Savaş koşullarında sanat

2011 sonrası Rojava Devrimi; devrimci sanat öncülüğünü 2015'le birlikte üstlenmiş ve neredeyse tüm şehir ve kasabalarda kurumsallaşmış, sanat komünleri kurulmuş ve yüzlerce sanat eseri yaratmıştır. Hunergeha Welat onlarca nitelikli klip çıkartarak bu devrimi sanatsal olarak taçlandırmıştır. Komina Filma Rojava dünya çapında tanınmış, Pargin ile dönemin kültür sanat perspektifi oluşturulmuştur. Şehid Yekta Akademisi ve bu kökler üzerinden 2024'te kurulan Peymangeha Bilind a Hunerî ya Rojavayên Kurdistanê de profesyonelliğe iddialı bir giriş yapmıştır. Komina Muzik, Komina Film, Komina Şano, Komîna Govend-dans ve Komina Wênesaziyê ile TEV-ÇAND Mezopotamya ve Deste ya Çand kurumları ile Suriye genelinde, hem de ağır savaş koşullarında yüzlerce kaliteli sanat-edebiyat ürünü ve etkinliğini ortaya çıkarabilmiştir. Tabi burada anlattıklarımız yapılanların çok küçük bir özeti oluyor. Yine de tüm bunlara rağmen, yani onca emek ve bedele rağmen yapılanlar tam anlamıyla devrime cevap olamamıştır. Bu yetersizlik, Önderliğin "Demokratik Modernite; Kadının Devrim Çağıdır" belirlemesinde önerdiği gibi, sanatın ekolojik ve kadın öncülüğünde özgürlükçü temelli bir sentezle yeniden yapılandırılmasını gerektirir; aksi takdirde, devrimci sanat yalnızca propaganda aracı olarak kalır.

Devrimsel çıkış

Klasik hikayeler hep bizi geri çekip tekrarı yaşatmış ve bu kısır ve umutsuz döngü de adeta hayal dünyamızı bodur bırakmıştır. Ferhat ile Şirin, Leyla ile Mecnun, Siyabend ile Xecê, Mem ile Zîn ve daha niceleri. Aklımız ve algımız hep bu yitik, çaresiz, sonu hep hüsranla biten hikâyelerde çakılı kalmıştır. Bu yüzden başka bir yaşam mümkün olabilir ve başka yollar ile zafere gidilebilir, bunun içinde büyük hamlesel değişimler yapılmalıdır fikriyatı fazla gelişememiştir.
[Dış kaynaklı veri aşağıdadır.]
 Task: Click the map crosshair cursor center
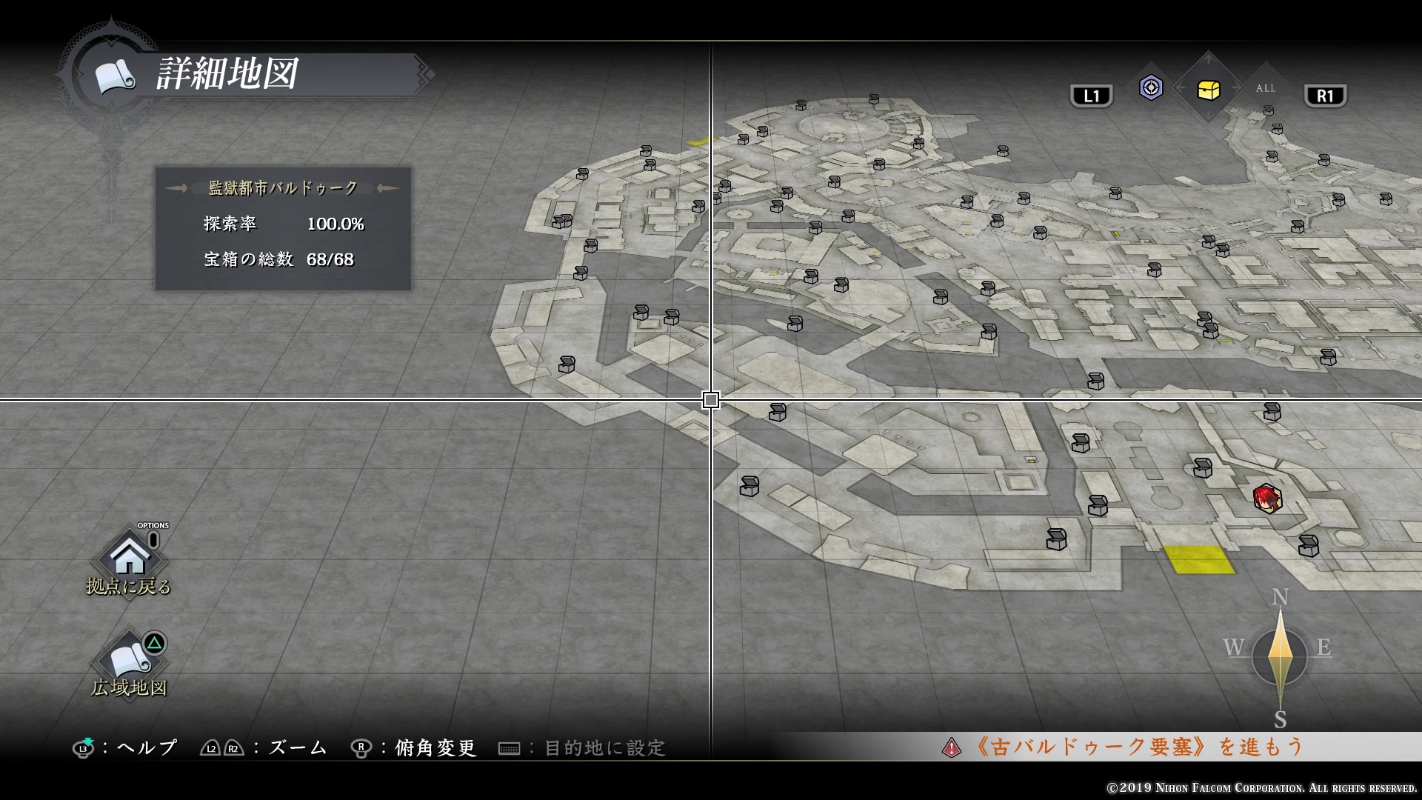[x=710, y=401]
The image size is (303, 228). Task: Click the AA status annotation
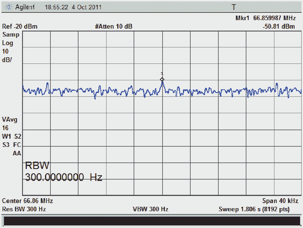pyautogui.click(x=17, y=153)
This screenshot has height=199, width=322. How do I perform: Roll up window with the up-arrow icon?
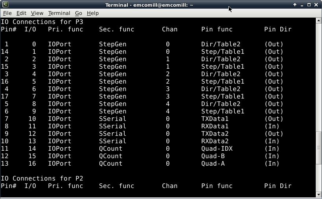point(295,5)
Var olan gerçeklik kabul edilmiş, o gerçekliğe teslim olunmuştur. Bu günümüzde hâlâ böyledir ve değişimin önündeki en büyük engel olma durumundadır. Tabi bu sadece sanat için öyle değil genel yaşam kodlanmalarımızda da bu vardır. Sonuçta sanat, bağrında oluştuğu toplumun karakteri ile yaratılır. İşte diğer saydığımız sorunların yanı sıra bir de kültürel sosyolojik kodlanmalar devrimci sanatın devrimsel çıkış yapmasının önünde en büyük engellerden biri olmuştur.

Bunu somut örneklerle biraz daha açarsak; Kopuş Teorisi, Erkeği Öldürme projesi, Özgür Eş Yaşam perspektifi ve Ekolojik Yaşam Perspektifi, bu dört özellik; Kürt Özgürlük Hareketi'nin en temel yapısını oluşturan ve onu diğer devrimlerden ayıran özellikler oluyor. Peki bu farklı özellikler hakkında ne kadar yazımsal, duyumsal ve görsel ürün yapıldı?

Kaç tane şarkı - klip, oyun-film ve şiir var? Belki dolaylı olarak çok ürün yapılmış ama içerik olarak tanıma kavuşamamış ve tam anlaşılamamıştır. Bu saydığımız kendine has devrim karakter özellikleri hakkında somut ürünlere ihtiyaç vardır. Çünkü dolaylı sanat mevcut durumda yoğun manipülasyon saldırılarından kaynaklı tam cevap olamıyor. Bu yüzden her bir özellik, tek tek yada iç-içe ele alınmalı ve bu özellikler ile ilgili sanat eserleri yaratılıp bir çizgi belirlenmelidir. Devrimin bu temel özelliklerini somut sanat eserleri ile toplumdaki her bireyin ve özellikle devrimci sanat yapmak isteyen sanatçıların anlam dünyasına, ruhuna özenle nakşedilmelidir. Elbette klasik halk sanatları çok değerlidir, toplumun hafızasını, tarihini ve kültürünü temsil eder. Ama devrimci sanat da klasik sanatı, tarihsel sosyolojik bir eleştiri ile ele alıp sorunlarını çözmeli, mevcut tıkanıklığını ve tutuculuğunu aşmalıdır. Özgürlükçü, yaratıcı bir perspektif ile öncülüğünü yaparak modellerini yaratmak zorundadır. Kendi farkını ortaya koyarken, farklı ulusların ve milletlerin kimliklerini içine alarak, daha somut sentez çalışmalarla, anlamsal ve yapısal özellikleri ile kendini enternasyonalist bir düzeyde ifade edebilmelidir.

Bu süreçte kapsamlı eleştiri - özeleştiri yaparak, Önderliğin Demokratik Modernite vizyonunu temel alarak, küresel devrimci sanat akımları ile ortak bir mücadele zemininde Kürdistan sanatını; enternasyonel devrimci sanat örgütselliği ile dünya çapında yaratıcı ürünler ile dünya halklarına öncülük yaparak bu onurlu ve kutsal yürüyüşü zaferle taçlandırabiliriz. Bunun için bize gerekli olan en önemli şey cesaretli adımlardır.